REQUIRED ACTION: Line by line, output everything from the one that contains "Viewport: 731px width, 450px height." through the end of the material below, exactly as written and with no pictures.

MATERIAL PROVIDED:
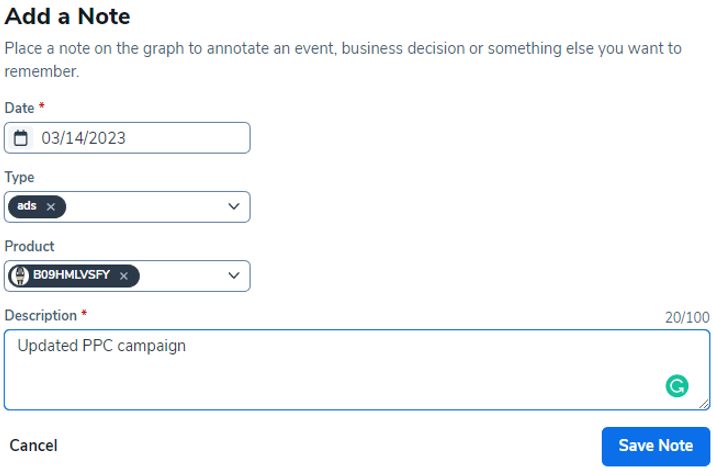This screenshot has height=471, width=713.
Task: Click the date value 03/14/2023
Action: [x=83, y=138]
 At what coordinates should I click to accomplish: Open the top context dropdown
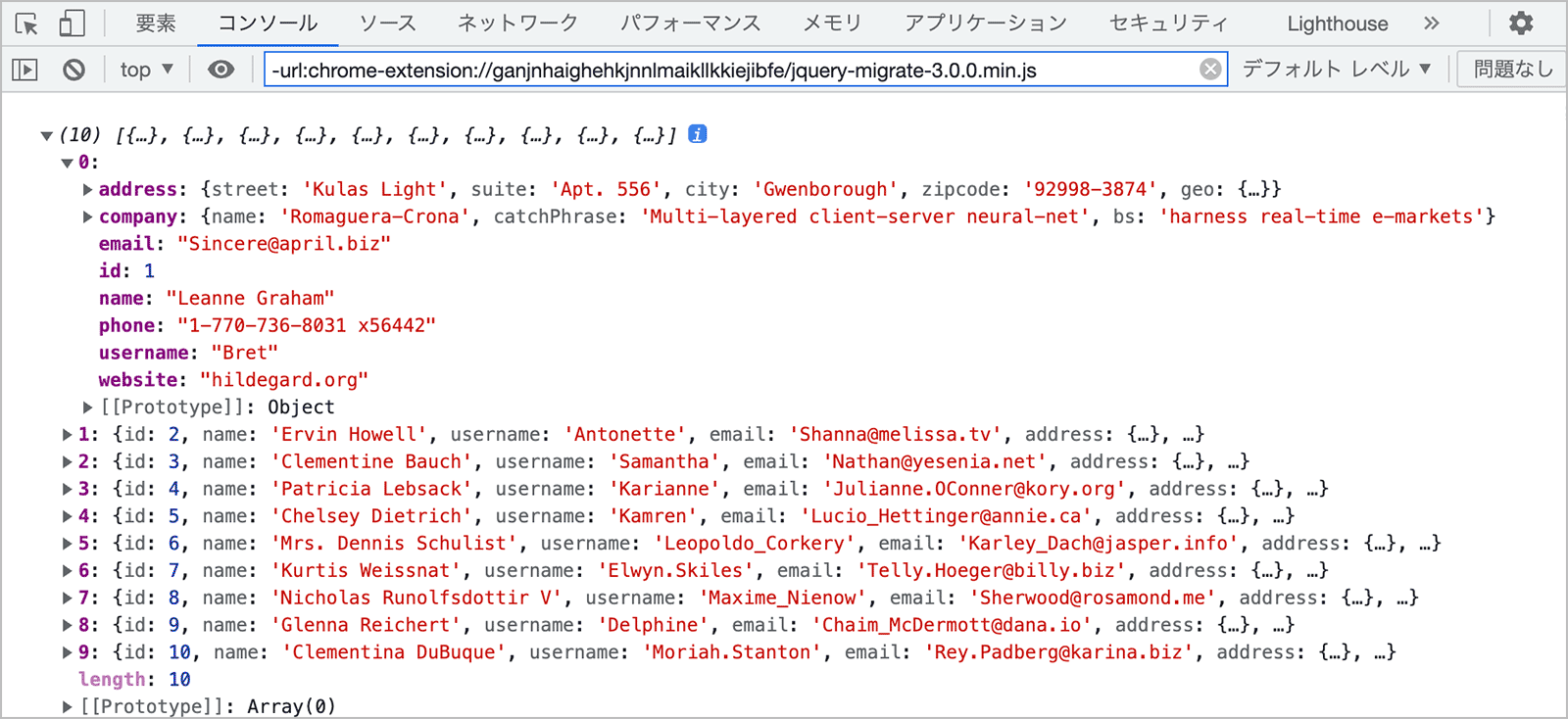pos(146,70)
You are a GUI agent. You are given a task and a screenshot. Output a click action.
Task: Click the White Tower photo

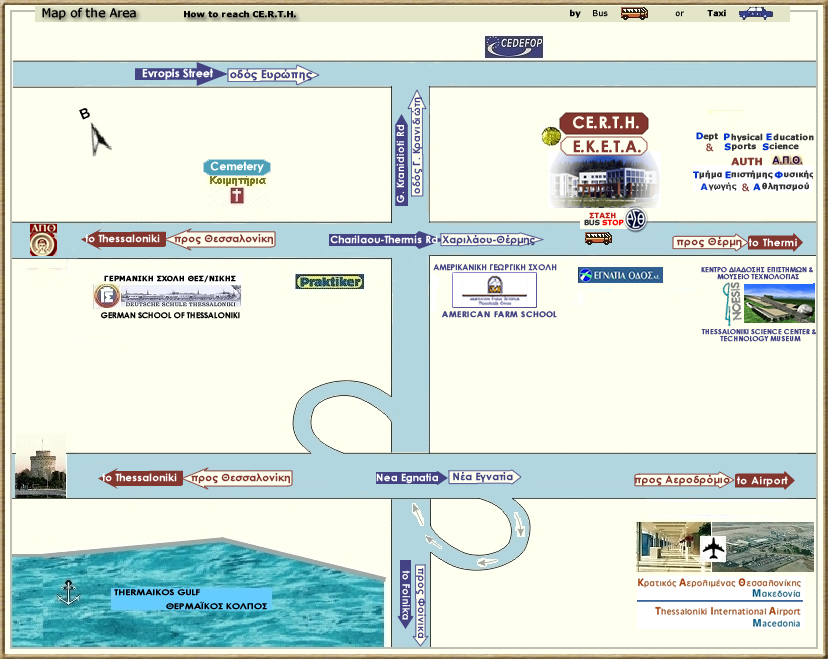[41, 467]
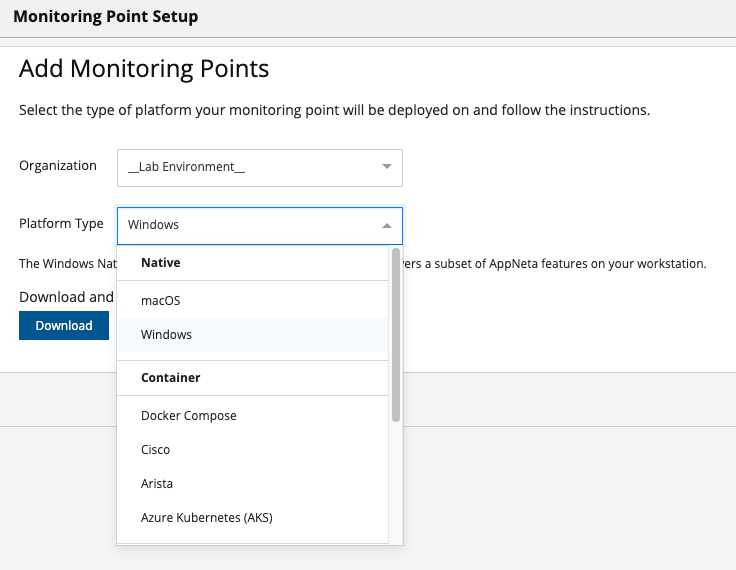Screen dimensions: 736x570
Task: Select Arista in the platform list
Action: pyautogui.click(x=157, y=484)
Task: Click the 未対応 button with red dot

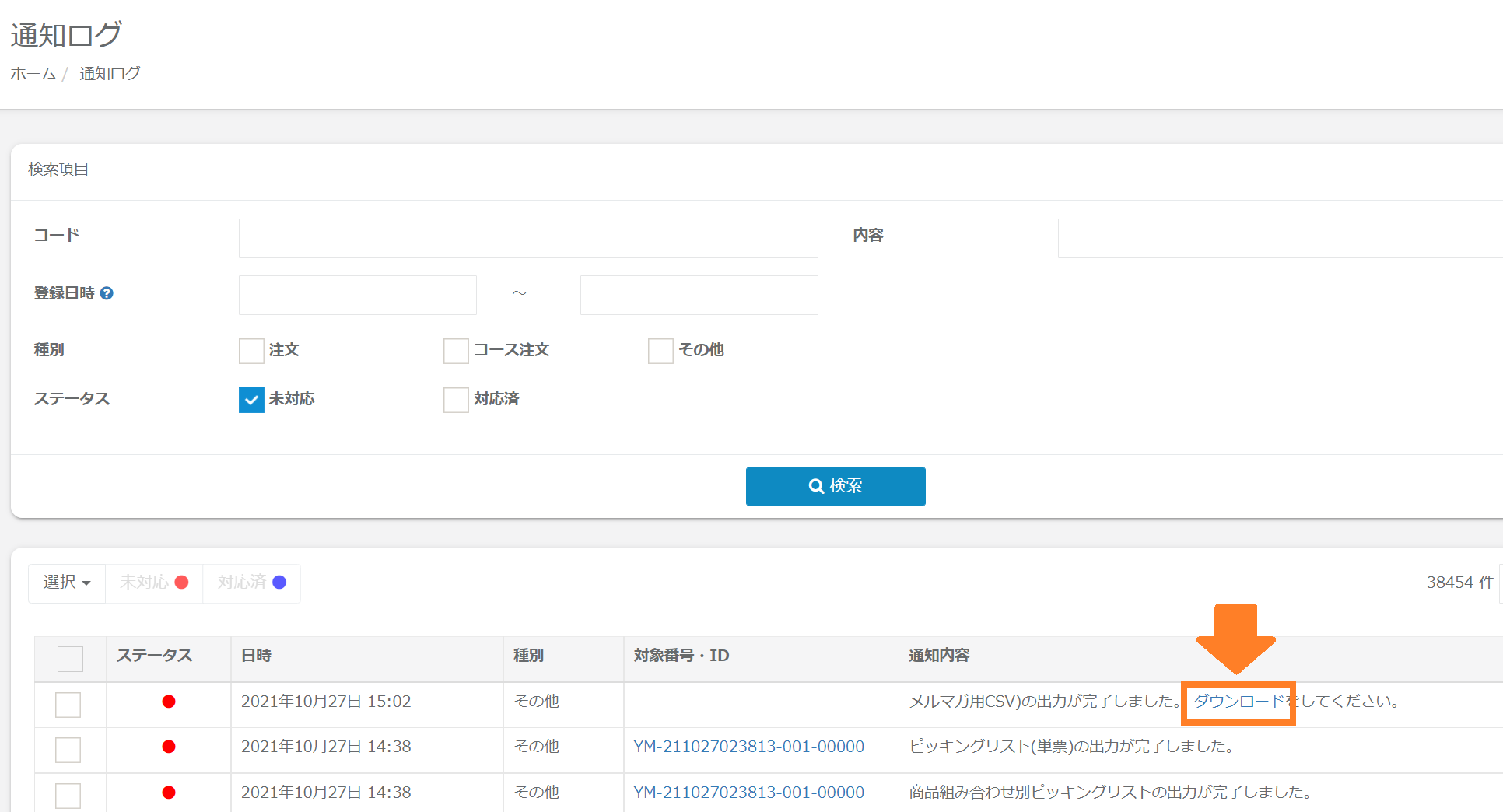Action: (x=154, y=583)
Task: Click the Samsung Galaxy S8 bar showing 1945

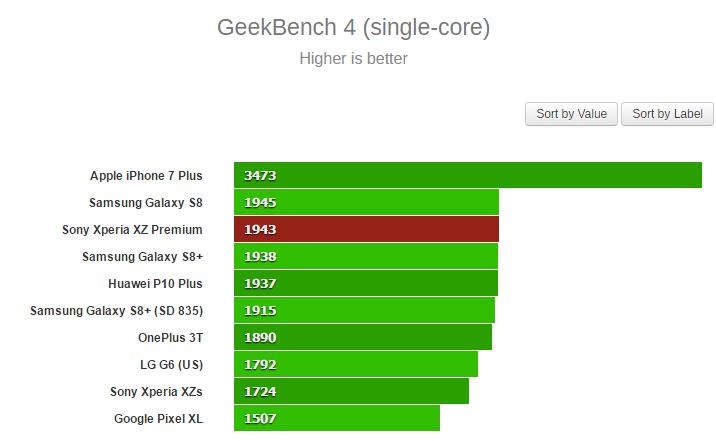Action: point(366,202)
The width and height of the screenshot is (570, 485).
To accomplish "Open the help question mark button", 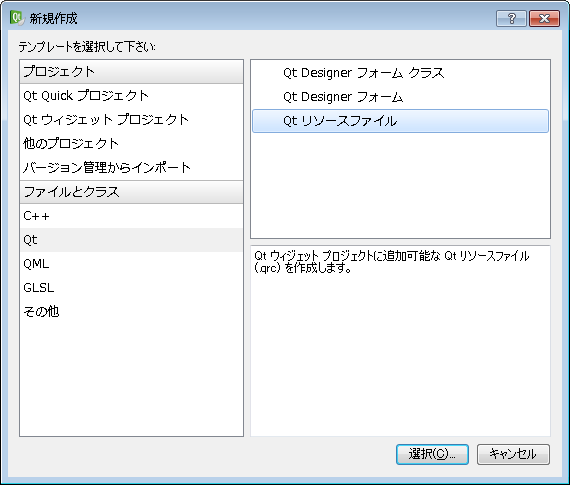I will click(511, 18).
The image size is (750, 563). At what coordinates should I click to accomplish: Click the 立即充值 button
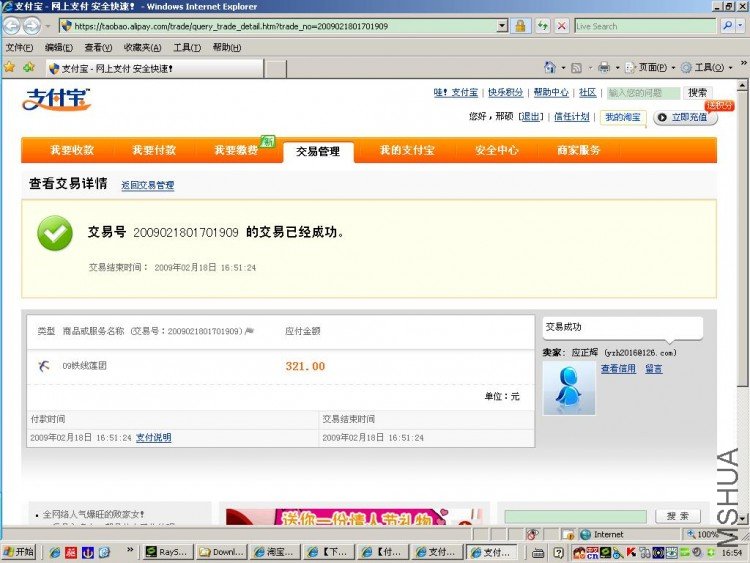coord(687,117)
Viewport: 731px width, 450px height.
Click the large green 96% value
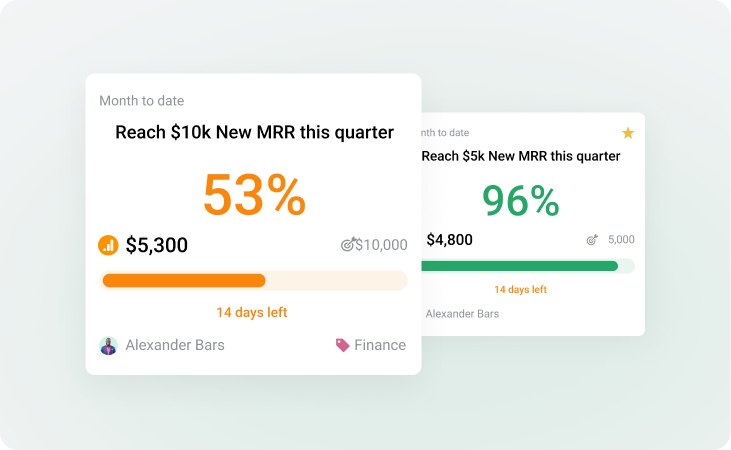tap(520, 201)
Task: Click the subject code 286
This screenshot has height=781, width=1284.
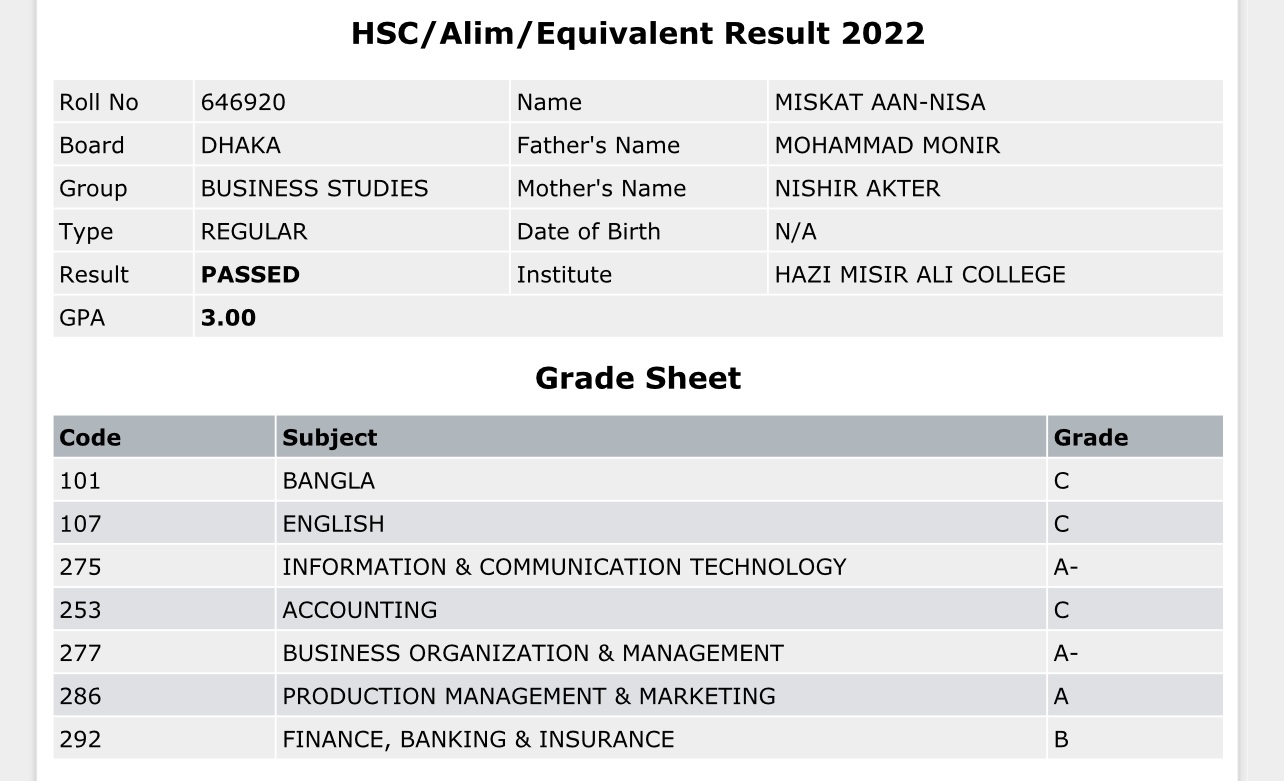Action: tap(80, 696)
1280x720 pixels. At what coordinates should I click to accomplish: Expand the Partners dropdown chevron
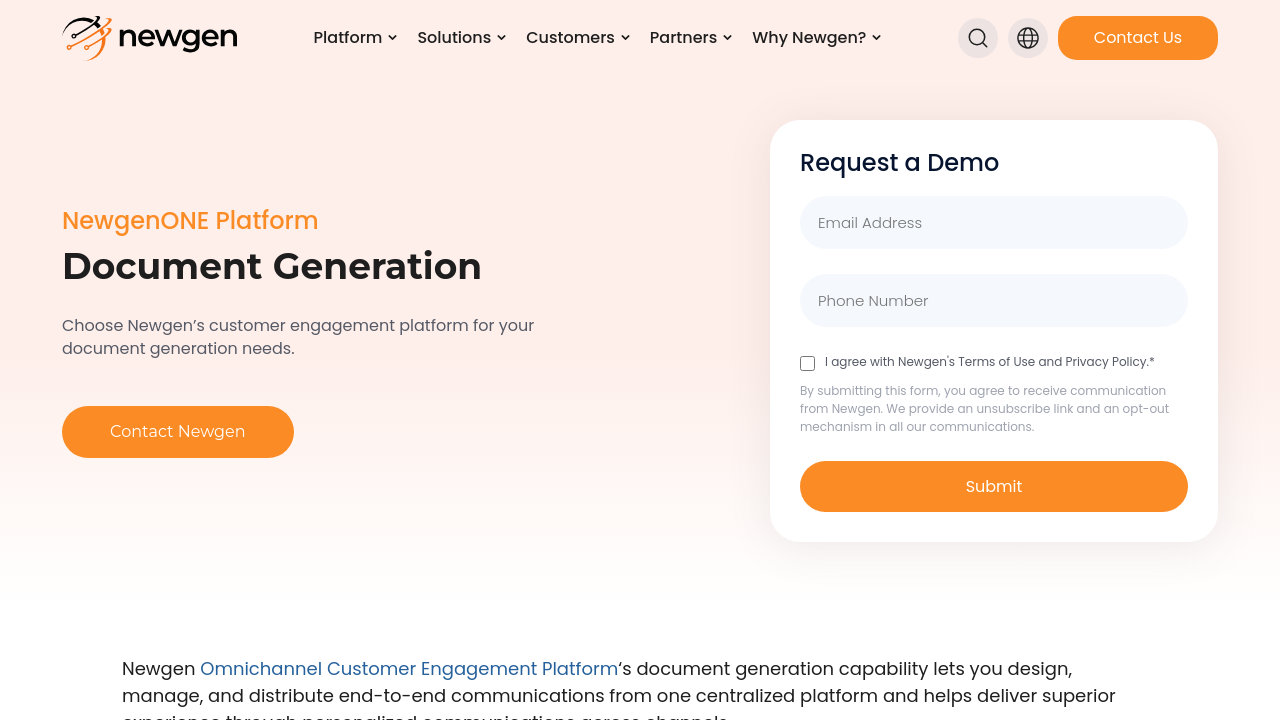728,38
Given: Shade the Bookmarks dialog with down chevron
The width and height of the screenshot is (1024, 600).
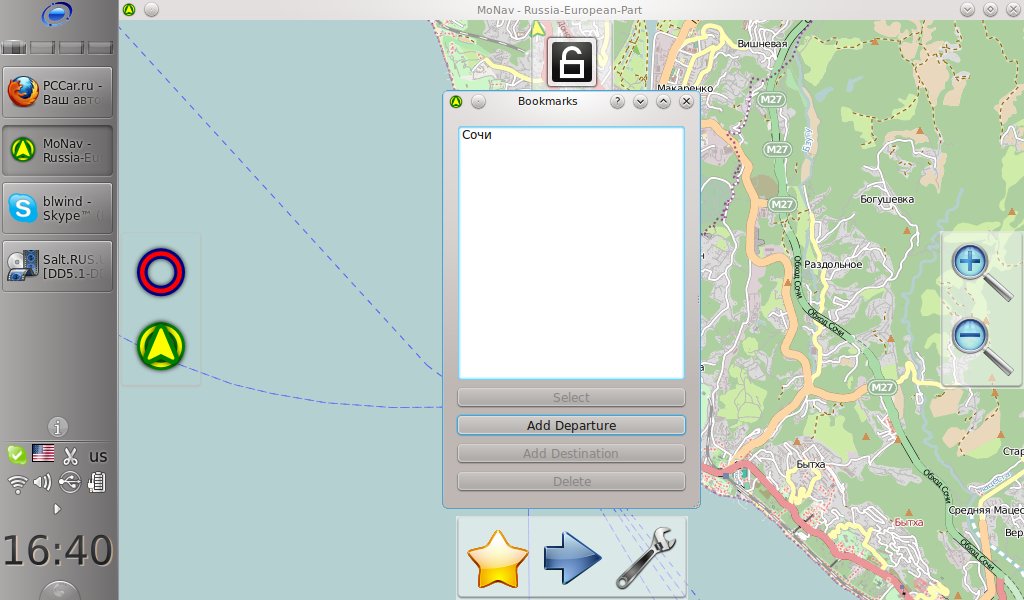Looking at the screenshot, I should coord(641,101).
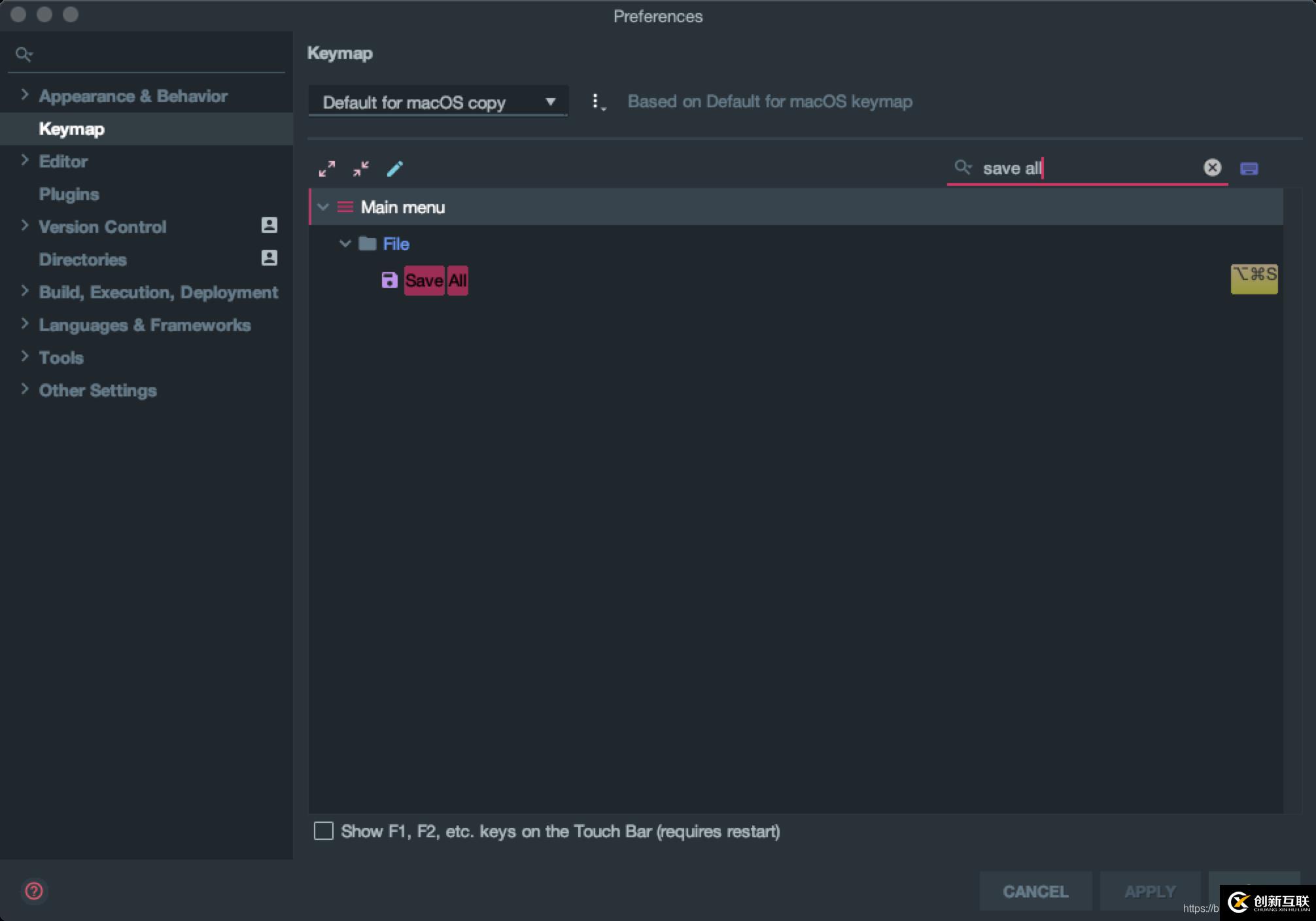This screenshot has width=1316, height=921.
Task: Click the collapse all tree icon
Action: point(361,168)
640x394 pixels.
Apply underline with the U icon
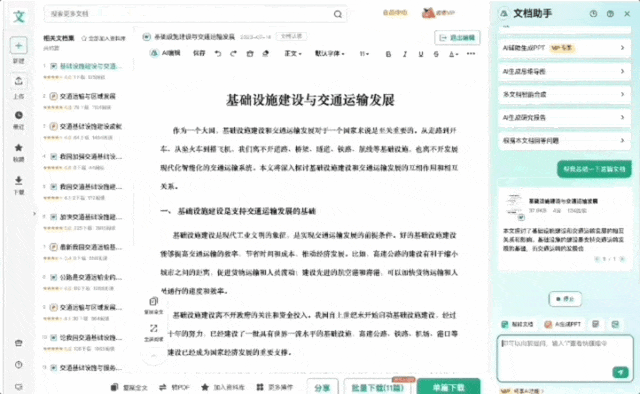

SOLUTION FOR THIS PROBLEM:
Viewport: 731px width, 450px height.
Click the large green 96% value
tap(520, 201)
Task: Click the subject code 286
This screenshot has height=781, width=1284.
Action: tap(80, 696)
1280x720 pixels. At what coordinates should I click to accomplish: Expand the Partners dropdown chevron
728,38
Given: Shade the Bookmarks dialog with down chevron
The width and height of the screenshot is (1024, 600).
Looking at the screenshot, I should coord(641,101).
This screenshot has width=1316, height=921.
Task: Click the collapse all tree icon
Action: point(361,168)
640x394 pixels.
Apply underline with the U icon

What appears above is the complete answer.